WHAT IS NEEDED
Copy the data below word for word, beginning at its first line and stopping after the line that contains "[x=1150, y=50]". Leave the pictures out of your copy.

ITEMS
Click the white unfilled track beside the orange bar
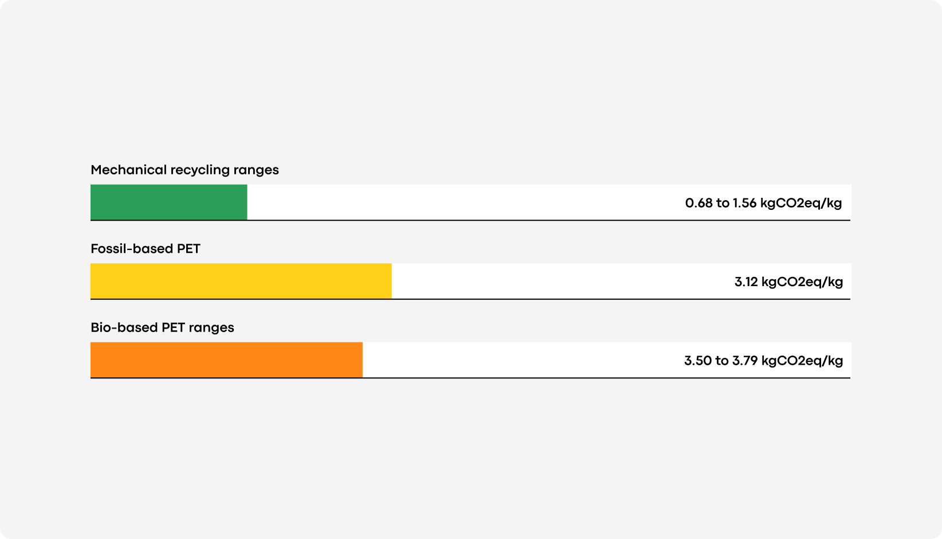The height and width of the screenshot is (539, 942). pos(607,360)
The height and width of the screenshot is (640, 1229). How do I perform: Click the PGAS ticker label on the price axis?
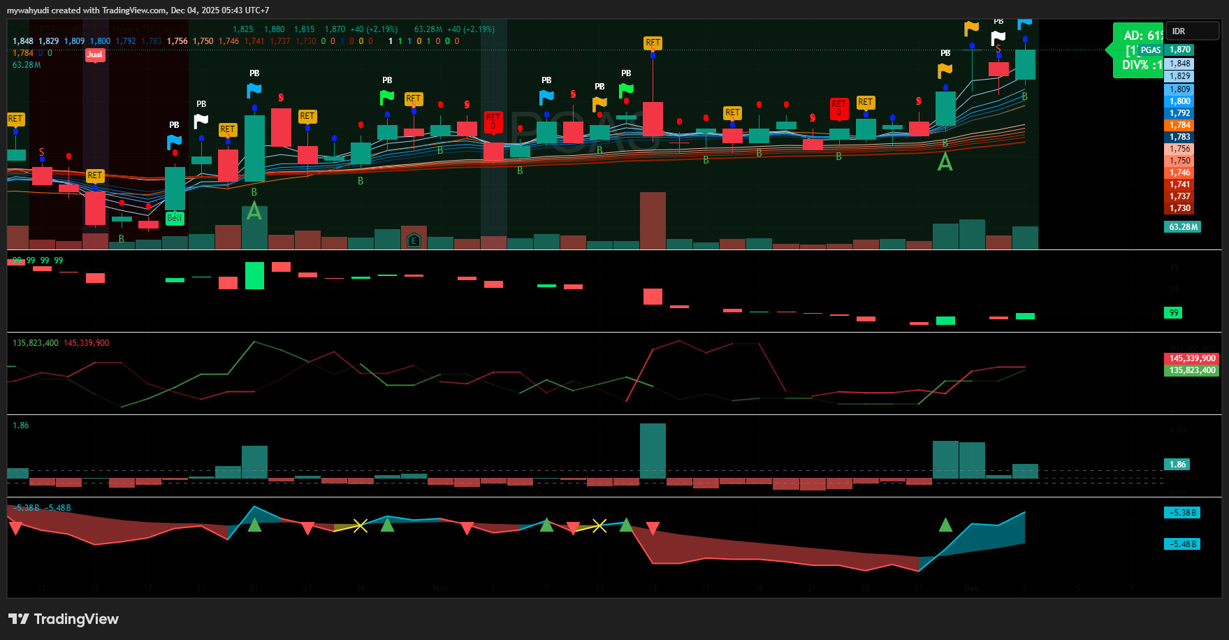[x=1150, y=50]
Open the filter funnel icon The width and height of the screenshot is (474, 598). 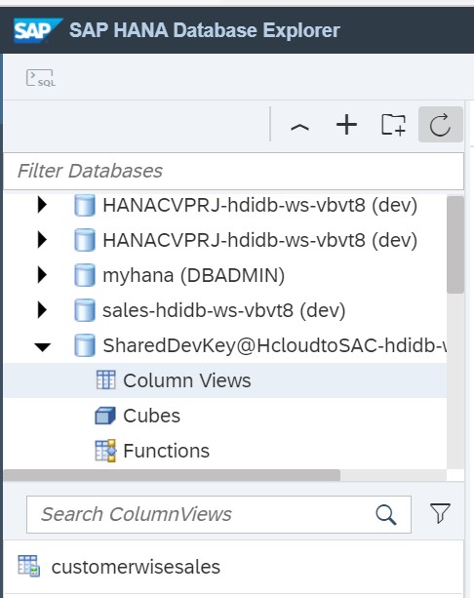pyautogui.click(x=440, y=513)
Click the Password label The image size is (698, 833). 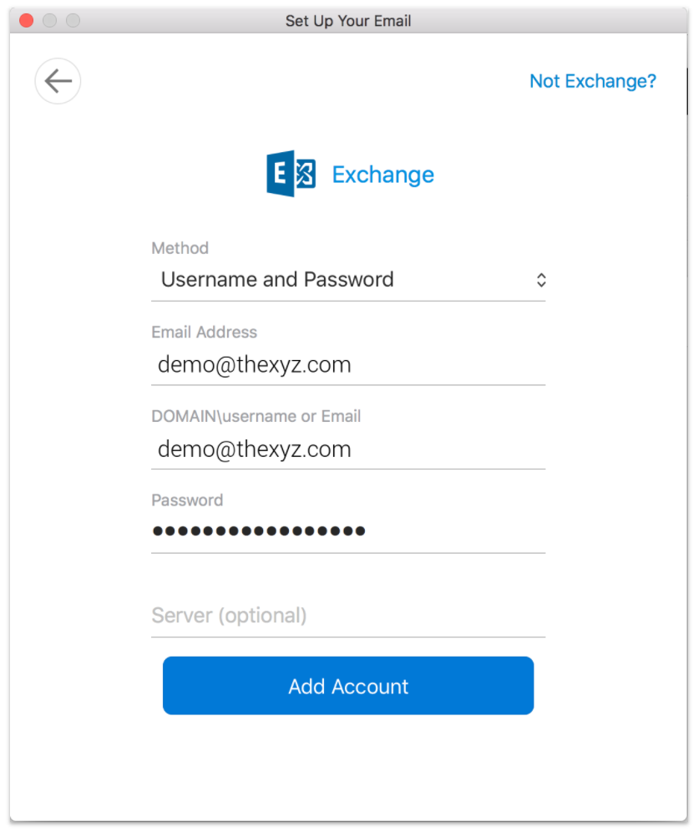click(x=187, y=500)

RESULT OF THIS EXERCISE
Click the white unfilled track beside the orange bar
The height and width of the screenshot is (539, 942). pos(607,360)
The height and width of the screenshot is (640, 1229). How do I perform: Click the PGAS ticker label on the price axis?
[x=1150, y=50]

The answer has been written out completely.